==== Task input ====

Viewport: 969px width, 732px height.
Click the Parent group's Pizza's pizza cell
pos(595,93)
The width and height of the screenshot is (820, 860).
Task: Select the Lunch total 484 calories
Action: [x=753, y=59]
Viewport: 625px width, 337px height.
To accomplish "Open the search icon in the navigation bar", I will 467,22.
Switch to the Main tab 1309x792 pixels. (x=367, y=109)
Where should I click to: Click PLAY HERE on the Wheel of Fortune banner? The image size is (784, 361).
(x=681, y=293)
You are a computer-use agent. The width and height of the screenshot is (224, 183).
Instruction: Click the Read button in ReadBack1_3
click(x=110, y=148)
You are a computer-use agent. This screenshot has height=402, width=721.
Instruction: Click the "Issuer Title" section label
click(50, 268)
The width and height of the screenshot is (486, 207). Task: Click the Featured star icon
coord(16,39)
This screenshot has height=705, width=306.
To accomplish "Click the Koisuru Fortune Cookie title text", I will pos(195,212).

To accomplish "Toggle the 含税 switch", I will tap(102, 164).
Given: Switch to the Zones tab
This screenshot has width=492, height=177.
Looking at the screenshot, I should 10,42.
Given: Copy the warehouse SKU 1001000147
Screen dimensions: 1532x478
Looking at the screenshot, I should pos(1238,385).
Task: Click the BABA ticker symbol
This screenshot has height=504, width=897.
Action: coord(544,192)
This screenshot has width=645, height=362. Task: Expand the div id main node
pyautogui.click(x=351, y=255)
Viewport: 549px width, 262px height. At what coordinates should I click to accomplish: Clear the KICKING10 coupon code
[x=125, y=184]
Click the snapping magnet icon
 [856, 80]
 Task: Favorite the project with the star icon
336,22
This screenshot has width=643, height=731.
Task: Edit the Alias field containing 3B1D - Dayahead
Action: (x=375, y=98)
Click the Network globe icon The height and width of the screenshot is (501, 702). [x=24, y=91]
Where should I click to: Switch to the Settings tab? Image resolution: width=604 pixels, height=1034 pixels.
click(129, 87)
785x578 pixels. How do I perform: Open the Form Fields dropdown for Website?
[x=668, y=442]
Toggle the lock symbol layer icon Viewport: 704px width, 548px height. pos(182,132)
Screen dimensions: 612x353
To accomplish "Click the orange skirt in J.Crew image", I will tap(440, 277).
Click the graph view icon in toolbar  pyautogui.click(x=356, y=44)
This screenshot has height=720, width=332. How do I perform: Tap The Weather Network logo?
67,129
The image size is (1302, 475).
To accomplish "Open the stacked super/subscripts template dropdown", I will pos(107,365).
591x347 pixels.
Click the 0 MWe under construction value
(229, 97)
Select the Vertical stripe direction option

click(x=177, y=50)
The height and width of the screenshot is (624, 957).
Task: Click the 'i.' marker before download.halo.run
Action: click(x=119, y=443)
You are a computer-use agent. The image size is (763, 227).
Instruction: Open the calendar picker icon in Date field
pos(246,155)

====

Instructions for the task: Check each line of the records above, and copy those that hold the word "symbol".

Task solution:
Task: Click the BABA ticker symbol
Toggle the lock symbol layer icon Viewport: 704px width, 548px height. pos(182,132)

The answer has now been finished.